En même temps que cette femme fait ce chemin avec elle-même, accompagnée par Jésus, celui qui n’était au départ qu’un inconnu se révèle peu à peu à elle. Reconnu d’abord comme Juif, elle confesse qu’il est un prophète. Puis Jésus atteste qu’il est celui dont elle sait qu’il doit venir : le Messie. Enfin, avec les Samaritains, elle croit qu’il est vraiment le Sauveur du monde. Ainsi donc, cette rencontre est l’occasion d’une double révélation, sur la femme et sur Jésus. « J’ai soif de toi ! » semble-t-il se dire mutuellement : la femme a soif d’un amour authentique qu’elle puise en Jésus « Dieu tu es mon Dieu, je te cherche dès l’aube, mon âme à soif de toi ! » (Psaume 63) ; Jésus a soif de la rencontre avec l’humanité, comme il l’exprimera sur la croix « J’ai soif » (Jean 19, 28).

Ce troisième dimanche de Carême est l’occasion pour nous de nous interroger sur notre soif profonde. Souvent nos préoccupations, nos soucis, notre tiédeur, font que nous laissons tarir notre source d'amour. Ou bien alors nous y répondons par des moyens qui nous laissent insatisfaits. Jésus veut nous ramener à la source de notre vrai désir, celui d'une vraie vie, d'un véritable amour. Il se présente à nous comme celui qui veut abreuver notre soif d'amour.
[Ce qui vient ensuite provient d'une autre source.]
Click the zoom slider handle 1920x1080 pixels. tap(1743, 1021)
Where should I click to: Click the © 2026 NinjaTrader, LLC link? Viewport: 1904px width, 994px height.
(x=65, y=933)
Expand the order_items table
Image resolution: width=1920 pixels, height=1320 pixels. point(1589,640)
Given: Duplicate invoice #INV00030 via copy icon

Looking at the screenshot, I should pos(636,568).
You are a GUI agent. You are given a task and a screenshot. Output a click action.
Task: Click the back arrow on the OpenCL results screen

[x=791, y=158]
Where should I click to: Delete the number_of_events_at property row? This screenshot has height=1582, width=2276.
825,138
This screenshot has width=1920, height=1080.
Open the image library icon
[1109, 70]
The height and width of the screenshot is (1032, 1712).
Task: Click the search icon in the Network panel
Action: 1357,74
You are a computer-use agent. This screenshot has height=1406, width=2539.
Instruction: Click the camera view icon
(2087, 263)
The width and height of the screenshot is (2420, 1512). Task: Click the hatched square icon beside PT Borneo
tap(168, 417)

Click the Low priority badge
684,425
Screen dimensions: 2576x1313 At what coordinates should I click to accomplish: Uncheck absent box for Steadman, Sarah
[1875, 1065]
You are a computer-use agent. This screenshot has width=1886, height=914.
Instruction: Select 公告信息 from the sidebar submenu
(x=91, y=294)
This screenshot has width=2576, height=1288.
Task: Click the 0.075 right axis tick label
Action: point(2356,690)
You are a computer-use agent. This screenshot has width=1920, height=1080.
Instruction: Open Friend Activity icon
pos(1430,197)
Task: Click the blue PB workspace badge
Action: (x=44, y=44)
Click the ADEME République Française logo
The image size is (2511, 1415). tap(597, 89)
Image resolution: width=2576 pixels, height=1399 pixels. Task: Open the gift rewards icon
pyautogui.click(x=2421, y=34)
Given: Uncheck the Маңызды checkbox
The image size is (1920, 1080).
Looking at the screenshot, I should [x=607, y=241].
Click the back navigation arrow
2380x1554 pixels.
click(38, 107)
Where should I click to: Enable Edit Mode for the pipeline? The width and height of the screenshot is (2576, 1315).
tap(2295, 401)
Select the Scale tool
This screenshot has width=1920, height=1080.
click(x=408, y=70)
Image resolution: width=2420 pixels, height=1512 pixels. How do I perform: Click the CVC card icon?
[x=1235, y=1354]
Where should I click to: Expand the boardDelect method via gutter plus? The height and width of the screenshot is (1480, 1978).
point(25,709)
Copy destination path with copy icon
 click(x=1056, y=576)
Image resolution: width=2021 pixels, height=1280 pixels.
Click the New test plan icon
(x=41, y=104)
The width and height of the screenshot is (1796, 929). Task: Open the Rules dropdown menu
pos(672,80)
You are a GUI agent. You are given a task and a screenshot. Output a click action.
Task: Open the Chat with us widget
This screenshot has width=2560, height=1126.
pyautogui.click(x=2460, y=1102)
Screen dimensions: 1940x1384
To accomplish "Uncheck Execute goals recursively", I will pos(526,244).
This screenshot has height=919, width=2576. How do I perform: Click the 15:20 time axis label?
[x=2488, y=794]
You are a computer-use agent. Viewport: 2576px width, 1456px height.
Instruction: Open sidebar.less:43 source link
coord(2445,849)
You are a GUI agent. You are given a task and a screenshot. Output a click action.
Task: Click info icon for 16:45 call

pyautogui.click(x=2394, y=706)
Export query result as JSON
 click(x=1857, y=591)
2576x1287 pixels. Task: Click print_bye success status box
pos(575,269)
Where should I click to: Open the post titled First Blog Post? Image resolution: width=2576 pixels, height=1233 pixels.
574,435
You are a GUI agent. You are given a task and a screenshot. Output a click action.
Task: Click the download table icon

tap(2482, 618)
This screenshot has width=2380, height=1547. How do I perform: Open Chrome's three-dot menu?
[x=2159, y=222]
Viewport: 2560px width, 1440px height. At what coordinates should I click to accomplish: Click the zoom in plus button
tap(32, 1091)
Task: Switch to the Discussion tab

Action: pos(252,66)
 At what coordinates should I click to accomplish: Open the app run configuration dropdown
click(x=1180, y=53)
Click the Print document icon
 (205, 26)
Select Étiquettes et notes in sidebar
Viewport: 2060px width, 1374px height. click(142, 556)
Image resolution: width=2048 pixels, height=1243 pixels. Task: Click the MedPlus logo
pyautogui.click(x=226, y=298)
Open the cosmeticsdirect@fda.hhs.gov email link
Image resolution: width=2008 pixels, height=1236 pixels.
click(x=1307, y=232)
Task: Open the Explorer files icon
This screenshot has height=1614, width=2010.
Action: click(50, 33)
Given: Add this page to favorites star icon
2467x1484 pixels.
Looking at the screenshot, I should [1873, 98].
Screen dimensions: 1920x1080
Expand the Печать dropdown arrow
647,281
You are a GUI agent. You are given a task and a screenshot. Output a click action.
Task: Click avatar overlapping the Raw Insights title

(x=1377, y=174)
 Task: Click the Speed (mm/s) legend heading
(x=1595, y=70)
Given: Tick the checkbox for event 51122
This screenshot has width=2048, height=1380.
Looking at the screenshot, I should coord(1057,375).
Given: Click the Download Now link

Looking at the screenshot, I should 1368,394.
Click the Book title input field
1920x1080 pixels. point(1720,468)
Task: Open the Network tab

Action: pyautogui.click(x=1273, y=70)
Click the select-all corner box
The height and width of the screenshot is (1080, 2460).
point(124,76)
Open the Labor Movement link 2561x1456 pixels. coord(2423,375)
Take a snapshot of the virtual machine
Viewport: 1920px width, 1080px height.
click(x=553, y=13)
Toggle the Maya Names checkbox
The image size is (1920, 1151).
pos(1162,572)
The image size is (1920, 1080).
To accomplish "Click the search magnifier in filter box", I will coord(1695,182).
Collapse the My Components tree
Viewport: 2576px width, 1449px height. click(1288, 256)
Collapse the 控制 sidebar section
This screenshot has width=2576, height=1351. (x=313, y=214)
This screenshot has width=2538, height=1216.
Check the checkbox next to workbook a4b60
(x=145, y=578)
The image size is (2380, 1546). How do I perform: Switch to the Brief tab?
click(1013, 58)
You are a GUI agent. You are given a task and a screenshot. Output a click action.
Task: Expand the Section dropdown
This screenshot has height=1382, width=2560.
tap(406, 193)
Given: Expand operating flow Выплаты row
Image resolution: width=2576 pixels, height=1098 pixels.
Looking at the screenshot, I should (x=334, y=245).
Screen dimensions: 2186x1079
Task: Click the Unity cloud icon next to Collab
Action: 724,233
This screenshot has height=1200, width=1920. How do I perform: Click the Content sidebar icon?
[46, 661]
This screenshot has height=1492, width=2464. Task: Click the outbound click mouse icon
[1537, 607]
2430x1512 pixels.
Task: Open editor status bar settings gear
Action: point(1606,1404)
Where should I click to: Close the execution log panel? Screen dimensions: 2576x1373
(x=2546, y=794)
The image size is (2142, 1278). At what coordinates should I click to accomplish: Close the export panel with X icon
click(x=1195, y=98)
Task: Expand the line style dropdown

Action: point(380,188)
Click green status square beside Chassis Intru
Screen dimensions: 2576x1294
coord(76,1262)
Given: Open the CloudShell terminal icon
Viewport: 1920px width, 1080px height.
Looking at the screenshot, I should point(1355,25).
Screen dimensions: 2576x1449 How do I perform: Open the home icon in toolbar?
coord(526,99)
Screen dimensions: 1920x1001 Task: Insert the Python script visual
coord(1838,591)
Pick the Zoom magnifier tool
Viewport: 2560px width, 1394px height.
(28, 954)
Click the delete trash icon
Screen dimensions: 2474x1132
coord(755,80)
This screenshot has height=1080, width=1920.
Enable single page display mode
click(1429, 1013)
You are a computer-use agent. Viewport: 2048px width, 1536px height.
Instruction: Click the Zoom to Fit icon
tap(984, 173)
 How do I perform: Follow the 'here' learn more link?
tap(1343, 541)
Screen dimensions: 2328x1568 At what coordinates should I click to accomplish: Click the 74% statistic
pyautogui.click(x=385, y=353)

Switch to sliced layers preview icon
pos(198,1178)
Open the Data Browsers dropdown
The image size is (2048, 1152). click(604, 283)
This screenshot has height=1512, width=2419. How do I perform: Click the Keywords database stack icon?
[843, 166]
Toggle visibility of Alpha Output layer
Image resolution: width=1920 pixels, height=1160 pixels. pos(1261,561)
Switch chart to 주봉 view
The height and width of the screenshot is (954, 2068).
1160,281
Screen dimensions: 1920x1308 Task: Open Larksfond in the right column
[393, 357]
Saint-Paul l'affirme avec force : « L'amour de Dieu a été répandu dans nos cœurs par l'Esprit Saint qui nous a été donné » (2ème lecture). Discrètement, Jésus vient s’asseoir sur la margelle du puits de notre amour, commençant par nous demander à boire, c’est-à-dire désirant notre amour maladroit et fragile. En nous laissant conduire par lui, par sa parole, il ouvrira notre cœur pour que nous puissions laisser creuser en nous, en toute vérité, notre soif d’aimer et d’être aimé. Toute notre vie s’en trouvera transformée, de l’intérieur. « Si tu savais le don de Dieu… » Ouvrons-lui sans crainte la porte de notre cœur. Et jaillira en nous la source de son amour, « source jaillissante pour la vie éternelle ».